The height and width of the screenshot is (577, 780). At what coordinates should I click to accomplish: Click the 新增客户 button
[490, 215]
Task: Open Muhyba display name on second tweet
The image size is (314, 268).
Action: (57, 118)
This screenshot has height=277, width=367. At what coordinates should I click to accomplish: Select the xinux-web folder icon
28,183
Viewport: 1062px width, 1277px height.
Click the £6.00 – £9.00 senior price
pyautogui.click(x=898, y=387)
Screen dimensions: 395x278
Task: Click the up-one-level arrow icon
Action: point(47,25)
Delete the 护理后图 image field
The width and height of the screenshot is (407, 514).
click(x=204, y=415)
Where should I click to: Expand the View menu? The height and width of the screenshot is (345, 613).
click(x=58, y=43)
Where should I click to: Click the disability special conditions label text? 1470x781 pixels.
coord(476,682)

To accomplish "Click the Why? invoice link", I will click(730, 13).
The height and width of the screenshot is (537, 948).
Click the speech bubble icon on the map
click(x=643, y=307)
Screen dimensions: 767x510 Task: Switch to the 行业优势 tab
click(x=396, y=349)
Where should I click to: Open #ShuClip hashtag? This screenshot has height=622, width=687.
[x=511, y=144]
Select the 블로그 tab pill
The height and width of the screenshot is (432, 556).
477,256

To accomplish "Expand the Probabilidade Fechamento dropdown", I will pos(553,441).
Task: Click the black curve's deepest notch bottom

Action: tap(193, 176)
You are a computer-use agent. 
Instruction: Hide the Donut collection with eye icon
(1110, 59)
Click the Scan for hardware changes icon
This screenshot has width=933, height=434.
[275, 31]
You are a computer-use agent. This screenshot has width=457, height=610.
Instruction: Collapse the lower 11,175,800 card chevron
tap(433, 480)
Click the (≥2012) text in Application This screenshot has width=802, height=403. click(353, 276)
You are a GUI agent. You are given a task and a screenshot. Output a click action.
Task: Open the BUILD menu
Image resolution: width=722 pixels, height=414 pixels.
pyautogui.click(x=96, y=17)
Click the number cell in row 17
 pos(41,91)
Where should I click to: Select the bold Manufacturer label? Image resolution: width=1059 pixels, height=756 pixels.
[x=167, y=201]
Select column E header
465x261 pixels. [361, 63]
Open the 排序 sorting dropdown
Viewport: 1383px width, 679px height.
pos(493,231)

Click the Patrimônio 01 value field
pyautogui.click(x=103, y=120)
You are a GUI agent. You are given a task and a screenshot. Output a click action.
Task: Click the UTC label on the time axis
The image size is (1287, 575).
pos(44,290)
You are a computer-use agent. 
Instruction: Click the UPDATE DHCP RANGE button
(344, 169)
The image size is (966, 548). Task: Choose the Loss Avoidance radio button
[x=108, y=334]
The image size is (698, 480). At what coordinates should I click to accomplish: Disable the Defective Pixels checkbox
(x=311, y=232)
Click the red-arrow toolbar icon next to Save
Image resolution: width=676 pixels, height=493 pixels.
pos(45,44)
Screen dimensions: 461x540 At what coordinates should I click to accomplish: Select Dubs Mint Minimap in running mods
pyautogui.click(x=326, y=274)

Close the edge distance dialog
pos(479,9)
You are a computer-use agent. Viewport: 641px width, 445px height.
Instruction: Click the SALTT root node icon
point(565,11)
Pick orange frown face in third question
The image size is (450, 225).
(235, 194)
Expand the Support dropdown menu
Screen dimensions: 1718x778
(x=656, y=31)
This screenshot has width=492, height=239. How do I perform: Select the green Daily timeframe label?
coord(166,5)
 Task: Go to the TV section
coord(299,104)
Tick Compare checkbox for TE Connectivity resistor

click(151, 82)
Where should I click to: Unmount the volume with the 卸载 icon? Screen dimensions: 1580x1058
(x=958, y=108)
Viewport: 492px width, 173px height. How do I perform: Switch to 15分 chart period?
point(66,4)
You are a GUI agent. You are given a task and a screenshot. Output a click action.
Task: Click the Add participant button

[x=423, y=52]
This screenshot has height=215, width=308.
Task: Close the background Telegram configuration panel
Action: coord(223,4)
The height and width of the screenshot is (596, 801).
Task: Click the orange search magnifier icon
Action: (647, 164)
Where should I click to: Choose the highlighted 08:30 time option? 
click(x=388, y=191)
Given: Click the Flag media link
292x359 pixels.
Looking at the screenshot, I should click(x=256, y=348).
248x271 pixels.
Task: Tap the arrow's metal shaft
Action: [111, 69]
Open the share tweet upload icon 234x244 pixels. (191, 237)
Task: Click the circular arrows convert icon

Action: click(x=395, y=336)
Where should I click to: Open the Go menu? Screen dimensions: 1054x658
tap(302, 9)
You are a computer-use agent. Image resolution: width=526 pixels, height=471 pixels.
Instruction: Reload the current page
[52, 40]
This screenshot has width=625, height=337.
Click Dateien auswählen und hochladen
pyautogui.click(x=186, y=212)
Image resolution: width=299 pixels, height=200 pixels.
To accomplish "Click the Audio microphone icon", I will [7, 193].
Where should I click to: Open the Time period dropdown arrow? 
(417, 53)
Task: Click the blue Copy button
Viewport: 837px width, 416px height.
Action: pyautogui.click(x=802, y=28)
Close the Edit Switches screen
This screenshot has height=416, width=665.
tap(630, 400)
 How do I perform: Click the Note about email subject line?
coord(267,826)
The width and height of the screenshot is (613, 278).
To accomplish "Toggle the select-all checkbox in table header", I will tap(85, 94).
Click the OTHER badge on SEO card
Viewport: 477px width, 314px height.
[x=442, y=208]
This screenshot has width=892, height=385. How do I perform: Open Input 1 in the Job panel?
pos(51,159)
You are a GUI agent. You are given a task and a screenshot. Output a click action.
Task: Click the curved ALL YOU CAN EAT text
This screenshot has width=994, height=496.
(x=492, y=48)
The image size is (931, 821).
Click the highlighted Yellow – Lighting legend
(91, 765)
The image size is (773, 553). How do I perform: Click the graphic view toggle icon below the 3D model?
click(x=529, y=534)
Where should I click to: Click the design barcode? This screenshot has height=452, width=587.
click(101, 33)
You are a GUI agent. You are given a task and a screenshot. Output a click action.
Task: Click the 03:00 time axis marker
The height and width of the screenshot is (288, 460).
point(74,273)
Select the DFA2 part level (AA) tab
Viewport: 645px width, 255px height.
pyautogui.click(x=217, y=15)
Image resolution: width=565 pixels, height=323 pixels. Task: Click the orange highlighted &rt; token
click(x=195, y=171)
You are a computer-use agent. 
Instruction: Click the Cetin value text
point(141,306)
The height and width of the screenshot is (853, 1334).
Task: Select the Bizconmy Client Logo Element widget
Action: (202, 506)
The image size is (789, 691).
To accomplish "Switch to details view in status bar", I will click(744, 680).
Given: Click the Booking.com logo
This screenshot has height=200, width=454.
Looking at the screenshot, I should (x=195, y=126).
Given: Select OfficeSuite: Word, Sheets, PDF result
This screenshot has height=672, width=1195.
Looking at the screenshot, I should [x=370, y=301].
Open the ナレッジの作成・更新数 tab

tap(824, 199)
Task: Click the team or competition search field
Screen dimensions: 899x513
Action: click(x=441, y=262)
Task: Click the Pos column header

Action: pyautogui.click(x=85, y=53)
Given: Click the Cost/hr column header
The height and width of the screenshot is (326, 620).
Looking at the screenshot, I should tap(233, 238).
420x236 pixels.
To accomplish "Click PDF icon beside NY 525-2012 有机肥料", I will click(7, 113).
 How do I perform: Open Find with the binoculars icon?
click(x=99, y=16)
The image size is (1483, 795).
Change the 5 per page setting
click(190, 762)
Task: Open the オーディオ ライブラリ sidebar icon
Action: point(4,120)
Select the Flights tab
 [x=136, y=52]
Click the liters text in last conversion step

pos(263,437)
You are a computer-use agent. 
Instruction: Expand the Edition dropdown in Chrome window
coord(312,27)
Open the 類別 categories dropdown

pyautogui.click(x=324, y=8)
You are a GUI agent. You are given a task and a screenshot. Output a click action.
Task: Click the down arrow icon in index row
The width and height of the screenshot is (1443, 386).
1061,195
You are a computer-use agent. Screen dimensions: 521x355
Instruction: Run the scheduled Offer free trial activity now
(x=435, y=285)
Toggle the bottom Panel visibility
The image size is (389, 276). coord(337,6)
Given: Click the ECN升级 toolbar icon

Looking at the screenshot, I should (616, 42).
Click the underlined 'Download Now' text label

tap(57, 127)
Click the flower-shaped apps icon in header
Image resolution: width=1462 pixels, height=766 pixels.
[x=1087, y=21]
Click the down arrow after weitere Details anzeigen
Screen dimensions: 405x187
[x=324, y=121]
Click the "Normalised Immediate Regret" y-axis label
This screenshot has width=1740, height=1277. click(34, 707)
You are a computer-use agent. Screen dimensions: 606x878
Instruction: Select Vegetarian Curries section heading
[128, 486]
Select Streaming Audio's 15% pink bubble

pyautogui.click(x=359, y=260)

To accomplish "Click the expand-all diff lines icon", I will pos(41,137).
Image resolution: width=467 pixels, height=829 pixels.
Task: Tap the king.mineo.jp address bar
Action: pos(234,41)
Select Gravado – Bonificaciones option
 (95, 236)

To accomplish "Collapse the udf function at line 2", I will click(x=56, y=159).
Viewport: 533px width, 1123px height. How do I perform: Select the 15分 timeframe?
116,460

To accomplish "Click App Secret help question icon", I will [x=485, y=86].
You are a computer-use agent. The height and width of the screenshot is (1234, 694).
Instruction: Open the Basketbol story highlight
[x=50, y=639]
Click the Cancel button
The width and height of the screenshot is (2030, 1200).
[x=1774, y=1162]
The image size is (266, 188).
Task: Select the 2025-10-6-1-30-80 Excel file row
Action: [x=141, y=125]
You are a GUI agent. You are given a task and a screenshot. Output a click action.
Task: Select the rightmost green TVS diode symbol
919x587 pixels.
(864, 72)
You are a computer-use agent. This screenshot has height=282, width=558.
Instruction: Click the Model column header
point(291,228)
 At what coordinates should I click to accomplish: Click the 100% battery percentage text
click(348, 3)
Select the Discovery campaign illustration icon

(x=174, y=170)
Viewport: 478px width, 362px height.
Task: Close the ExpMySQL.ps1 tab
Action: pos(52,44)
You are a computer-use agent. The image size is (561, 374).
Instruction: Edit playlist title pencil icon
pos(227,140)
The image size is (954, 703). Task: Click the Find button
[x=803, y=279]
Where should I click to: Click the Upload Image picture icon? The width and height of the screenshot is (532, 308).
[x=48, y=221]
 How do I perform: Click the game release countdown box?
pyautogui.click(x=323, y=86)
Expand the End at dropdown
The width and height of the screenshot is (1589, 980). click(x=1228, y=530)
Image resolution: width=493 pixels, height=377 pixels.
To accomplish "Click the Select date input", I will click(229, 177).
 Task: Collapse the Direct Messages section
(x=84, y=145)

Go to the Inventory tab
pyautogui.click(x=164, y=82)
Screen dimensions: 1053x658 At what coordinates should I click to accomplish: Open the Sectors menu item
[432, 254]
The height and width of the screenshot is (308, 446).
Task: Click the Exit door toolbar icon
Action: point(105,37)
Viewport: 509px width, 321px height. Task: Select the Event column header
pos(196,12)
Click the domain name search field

## [DIRECTION]
Rewrite the lines starting at the one containing "Click the down arrow after" and ending at the one containing "This screenshot has width=1740, height=1277.", swapping "down arrow" for "expand arrow" and leaving everything else unchanged.

## [COMPLETED TASK]
Click the expand arrow after weitere Details anzeigen
Screen dimensions: 405x187
[x=324, y=121]
Click the "Normalised Immediate Regret" y-axis label
This screenshot has width=1740, height=1277. click(34, 707)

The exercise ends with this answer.